Alexander N. Fursenko and Nikolai N. Bolkhovitinov, two patriarchs of Russian American studies, died in 2008.1 Their achievements were probably the highest points of Soviet studies of history of the United States, and their deaths have become a watershed in modern Russian scholarship. A new generation of scholars is now taking the lead in studying and teaching U.S. history in Russia. The approaches and favorite topics of this new group of scholars differ from those of the older Americanists, as do their environment and their students. At the start of the new millennium, U.S. history courses in Russian universities are an integral part of the curricula at the B.A., M.A., and Specialist levels.2 The contexts of teaching American history in Russia have changed markedly over the past fifty years. During the Cold War, Soviet universities loaded their curricula with an ideologically defined image of the Soviet Union's “main adversary” in a bipolar standoff.

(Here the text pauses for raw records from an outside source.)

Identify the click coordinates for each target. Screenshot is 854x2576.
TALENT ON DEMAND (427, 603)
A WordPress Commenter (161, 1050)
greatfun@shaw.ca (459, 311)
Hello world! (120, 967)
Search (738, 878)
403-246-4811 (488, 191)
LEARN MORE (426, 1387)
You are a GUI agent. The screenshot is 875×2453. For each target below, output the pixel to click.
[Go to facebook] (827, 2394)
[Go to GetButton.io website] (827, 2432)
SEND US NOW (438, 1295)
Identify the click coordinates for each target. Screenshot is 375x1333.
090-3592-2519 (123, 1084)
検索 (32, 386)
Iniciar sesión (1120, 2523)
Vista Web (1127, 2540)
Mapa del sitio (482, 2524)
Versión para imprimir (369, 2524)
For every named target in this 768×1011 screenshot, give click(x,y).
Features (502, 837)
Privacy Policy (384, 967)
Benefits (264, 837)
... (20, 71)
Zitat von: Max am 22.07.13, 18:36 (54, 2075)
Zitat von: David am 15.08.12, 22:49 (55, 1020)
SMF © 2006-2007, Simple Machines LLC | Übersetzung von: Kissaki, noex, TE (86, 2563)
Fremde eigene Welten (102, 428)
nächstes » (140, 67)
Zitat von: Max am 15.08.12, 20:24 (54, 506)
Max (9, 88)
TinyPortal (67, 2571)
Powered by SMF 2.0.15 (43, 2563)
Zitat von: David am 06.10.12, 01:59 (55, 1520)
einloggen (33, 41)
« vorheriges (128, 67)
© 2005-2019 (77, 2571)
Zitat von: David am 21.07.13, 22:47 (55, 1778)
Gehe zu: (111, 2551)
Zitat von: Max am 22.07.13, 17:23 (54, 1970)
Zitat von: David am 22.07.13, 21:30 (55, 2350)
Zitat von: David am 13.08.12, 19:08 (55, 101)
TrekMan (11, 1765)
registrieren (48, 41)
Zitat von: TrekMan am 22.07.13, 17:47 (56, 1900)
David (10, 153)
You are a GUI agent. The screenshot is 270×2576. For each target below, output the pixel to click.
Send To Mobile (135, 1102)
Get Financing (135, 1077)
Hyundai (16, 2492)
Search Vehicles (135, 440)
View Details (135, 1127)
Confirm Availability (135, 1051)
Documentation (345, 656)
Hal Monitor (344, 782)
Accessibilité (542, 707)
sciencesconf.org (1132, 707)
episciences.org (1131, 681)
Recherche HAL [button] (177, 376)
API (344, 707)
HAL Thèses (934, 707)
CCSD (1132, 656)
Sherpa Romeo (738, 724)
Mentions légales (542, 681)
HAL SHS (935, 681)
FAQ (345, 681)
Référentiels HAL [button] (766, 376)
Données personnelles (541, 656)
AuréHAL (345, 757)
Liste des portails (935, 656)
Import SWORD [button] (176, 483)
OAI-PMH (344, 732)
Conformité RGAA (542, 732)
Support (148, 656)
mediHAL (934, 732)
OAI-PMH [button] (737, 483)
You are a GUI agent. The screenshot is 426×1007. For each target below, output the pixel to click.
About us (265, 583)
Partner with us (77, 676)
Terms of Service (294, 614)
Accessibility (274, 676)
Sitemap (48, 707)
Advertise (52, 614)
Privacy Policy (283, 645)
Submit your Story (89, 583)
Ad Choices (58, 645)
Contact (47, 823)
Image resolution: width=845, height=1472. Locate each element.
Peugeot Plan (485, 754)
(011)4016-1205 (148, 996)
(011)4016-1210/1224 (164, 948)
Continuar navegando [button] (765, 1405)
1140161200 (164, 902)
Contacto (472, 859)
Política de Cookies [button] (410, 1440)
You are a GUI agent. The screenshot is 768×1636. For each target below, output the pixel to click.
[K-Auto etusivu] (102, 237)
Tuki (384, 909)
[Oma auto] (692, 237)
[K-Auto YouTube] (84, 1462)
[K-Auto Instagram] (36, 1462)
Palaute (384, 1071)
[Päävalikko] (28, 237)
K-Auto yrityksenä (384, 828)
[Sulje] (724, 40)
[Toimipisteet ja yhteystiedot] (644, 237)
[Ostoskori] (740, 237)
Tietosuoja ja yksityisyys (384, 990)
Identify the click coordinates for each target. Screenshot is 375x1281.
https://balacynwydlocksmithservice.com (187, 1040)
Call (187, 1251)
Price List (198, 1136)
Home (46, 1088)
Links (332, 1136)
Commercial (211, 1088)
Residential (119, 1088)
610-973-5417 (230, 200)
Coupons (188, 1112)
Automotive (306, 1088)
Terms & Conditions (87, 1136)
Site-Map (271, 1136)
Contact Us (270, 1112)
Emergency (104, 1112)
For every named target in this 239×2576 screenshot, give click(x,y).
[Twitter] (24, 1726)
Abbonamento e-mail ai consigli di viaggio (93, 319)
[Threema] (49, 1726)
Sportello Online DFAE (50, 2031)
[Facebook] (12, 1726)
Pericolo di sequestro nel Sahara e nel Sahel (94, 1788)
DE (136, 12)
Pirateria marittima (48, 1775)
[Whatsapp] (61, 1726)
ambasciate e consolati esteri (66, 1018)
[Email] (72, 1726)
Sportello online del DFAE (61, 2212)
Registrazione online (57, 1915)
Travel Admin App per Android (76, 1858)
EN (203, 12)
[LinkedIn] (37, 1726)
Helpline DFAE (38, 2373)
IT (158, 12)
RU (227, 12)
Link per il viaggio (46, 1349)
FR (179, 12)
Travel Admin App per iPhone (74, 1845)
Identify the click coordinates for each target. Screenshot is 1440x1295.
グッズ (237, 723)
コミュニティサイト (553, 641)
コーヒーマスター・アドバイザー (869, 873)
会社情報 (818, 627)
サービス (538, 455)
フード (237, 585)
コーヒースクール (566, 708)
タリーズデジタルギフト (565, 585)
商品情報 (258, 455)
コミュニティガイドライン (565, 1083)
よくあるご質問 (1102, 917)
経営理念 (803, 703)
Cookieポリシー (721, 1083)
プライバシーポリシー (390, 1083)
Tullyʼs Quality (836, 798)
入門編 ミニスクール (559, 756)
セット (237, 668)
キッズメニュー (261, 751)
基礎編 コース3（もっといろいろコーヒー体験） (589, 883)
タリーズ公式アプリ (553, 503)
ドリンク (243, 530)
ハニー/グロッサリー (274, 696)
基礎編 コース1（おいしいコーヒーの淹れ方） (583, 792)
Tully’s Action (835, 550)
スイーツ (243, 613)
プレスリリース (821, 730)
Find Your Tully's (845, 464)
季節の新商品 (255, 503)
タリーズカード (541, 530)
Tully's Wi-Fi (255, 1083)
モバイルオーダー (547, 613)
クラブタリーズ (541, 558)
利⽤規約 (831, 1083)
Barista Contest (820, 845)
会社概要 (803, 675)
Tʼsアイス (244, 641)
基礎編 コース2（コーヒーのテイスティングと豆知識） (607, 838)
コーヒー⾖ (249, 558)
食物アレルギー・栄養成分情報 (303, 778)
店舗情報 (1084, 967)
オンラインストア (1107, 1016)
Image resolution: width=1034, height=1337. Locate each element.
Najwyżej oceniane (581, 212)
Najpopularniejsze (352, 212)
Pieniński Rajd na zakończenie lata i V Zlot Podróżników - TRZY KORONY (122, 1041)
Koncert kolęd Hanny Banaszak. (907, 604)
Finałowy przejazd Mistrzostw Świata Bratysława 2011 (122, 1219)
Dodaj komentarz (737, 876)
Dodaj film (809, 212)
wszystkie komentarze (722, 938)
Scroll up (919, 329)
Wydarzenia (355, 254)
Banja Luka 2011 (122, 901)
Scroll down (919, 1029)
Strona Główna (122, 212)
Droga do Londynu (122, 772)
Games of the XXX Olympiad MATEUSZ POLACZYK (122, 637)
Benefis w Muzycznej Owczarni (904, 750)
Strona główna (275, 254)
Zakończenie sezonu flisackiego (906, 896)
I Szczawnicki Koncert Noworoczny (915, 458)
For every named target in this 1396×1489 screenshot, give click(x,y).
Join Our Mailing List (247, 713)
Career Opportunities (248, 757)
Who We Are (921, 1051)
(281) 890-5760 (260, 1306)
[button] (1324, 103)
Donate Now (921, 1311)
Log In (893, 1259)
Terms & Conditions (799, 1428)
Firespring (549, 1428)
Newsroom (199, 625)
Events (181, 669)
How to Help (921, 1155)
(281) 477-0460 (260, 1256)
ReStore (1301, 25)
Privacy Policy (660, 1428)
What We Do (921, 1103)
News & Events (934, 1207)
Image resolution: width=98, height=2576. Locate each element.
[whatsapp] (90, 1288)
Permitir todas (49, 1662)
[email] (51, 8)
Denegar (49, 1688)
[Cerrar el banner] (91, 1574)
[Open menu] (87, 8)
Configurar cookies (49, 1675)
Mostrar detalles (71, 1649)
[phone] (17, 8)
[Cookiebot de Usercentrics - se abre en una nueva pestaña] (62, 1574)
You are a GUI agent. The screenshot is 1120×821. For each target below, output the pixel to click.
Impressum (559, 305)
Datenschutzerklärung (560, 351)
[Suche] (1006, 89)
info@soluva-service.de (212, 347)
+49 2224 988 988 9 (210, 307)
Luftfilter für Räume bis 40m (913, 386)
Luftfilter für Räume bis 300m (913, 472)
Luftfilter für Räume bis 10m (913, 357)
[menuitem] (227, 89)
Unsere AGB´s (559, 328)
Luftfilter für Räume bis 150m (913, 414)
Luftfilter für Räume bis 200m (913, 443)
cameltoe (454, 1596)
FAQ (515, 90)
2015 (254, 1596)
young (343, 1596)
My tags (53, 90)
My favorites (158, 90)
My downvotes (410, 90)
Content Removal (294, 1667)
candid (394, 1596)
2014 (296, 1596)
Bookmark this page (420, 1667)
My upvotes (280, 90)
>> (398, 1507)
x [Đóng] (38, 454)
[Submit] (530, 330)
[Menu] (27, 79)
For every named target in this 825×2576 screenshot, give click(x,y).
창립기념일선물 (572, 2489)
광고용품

In the 1990s a romanticized image of the United States began to prevail, when the end of the Cold War helped scuttle old priorities linked to the search for social and class conflicts. More recently, the foreign policies of the George W. Bush administration and another American crusade to reform Russia have aroused a new wave of demonization in official and popular discourses. Nevertheless, students' pragmatic interest in the United States as a place of work and travel and as a source of education for those planning international careers has encouraged the introduction of additional courses on American history. Since the end of the Cold War, the students have changed, too. Those who apply to American studies programs and take American history classes differ from their predecessors in many respects. Often, they have personal experience traveling to the United States (for instance, participating in the popular Work and Travel usa program). These students speak fluent English and frequently seek opportunities to participate in exchange programs with American universities or to continue their education there. They choose courses on U.S. history because the United States inspires them with its opportunities; they also readily participate in student panels at academic conferences.3 This new level of student familiarity with America poses a challenge for their professors, who no longer hold a monopoly on knowledge of the United States; a student's personal experience may exceed that of his or her teacher.